• PROVIDED RECORDS
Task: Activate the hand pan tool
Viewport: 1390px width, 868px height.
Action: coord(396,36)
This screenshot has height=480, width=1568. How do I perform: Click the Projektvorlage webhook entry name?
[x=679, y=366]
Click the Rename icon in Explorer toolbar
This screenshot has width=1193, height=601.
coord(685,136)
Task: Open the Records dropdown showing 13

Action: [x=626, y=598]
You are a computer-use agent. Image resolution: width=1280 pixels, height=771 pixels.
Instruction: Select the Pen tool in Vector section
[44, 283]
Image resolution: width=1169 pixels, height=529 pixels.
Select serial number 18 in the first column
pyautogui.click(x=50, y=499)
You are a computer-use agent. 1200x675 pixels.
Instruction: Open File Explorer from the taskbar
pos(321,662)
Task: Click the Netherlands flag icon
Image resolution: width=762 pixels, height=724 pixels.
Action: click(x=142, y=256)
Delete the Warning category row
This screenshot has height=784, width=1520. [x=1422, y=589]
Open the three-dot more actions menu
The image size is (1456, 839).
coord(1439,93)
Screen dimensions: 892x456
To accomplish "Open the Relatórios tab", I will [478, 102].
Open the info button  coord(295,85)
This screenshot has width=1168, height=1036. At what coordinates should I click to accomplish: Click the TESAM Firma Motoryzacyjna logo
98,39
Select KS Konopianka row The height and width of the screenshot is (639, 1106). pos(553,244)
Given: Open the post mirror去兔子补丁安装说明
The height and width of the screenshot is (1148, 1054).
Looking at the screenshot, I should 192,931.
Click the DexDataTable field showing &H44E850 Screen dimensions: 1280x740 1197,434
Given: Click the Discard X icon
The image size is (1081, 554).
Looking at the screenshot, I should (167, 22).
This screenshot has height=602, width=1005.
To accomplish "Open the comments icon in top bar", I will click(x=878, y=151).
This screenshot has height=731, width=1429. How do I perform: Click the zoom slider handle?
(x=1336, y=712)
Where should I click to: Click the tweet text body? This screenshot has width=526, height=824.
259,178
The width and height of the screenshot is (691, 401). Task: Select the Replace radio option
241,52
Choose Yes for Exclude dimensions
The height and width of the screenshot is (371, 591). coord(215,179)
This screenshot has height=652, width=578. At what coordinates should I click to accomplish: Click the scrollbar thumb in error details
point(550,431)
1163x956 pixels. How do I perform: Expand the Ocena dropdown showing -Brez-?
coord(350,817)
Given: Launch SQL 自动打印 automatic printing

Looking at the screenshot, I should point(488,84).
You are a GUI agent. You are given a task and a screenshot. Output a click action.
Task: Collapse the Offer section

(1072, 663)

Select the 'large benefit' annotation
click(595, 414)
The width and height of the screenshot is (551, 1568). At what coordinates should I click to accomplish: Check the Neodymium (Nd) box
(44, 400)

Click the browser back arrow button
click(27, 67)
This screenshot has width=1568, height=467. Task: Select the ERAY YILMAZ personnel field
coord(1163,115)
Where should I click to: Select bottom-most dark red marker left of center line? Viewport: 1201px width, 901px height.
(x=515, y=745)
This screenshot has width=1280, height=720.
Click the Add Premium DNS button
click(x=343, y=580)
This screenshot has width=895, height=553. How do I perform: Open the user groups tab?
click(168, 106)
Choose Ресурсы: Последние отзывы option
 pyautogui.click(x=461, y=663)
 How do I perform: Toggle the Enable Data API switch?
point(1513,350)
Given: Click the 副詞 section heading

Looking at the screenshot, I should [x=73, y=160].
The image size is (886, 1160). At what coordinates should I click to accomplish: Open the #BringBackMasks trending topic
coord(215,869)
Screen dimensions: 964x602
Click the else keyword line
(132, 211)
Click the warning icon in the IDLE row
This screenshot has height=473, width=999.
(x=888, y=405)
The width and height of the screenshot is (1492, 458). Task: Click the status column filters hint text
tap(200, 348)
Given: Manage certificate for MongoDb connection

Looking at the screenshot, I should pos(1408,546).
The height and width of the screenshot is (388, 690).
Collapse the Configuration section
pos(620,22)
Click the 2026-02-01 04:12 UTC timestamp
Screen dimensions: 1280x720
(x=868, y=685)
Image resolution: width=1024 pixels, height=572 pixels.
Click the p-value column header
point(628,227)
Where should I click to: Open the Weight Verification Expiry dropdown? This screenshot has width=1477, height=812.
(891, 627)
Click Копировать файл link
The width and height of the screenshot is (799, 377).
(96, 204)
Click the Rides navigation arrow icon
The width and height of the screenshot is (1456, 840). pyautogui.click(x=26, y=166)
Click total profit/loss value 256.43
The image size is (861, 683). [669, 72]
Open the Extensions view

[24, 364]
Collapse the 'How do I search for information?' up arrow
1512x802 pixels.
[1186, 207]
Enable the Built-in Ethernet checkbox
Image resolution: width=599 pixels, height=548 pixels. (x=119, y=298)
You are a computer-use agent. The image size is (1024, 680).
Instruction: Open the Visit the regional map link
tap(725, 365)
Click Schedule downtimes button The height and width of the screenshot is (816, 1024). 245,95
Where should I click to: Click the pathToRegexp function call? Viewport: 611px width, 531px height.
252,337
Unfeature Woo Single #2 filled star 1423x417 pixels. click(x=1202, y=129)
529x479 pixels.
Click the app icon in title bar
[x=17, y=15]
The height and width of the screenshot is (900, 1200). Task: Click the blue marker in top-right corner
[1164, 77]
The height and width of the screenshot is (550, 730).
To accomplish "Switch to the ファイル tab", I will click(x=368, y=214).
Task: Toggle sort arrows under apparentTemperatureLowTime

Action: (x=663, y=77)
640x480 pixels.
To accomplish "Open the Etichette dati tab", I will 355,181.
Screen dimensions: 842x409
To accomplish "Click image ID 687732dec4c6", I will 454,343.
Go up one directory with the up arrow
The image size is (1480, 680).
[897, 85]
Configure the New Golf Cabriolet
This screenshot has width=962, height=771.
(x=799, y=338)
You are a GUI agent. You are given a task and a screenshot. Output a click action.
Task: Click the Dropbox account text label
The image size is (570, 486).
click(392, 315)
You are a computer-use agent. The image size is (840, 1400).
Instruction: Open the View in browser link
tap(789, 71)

• AIM OF THE EXERCISE
Filter the records for the string "computer" and copy every line that holds it.

• EXERCISE SOLUTION
You are a computer-use agent. Image resolution: width=1280 pixels, height=771 pixels.
You are a computer-use agent. 1200x675 pixels.
You are a computer-use agent. The image size is (1024, 680).
You are a computer-use agent. The image size is (840, 1400).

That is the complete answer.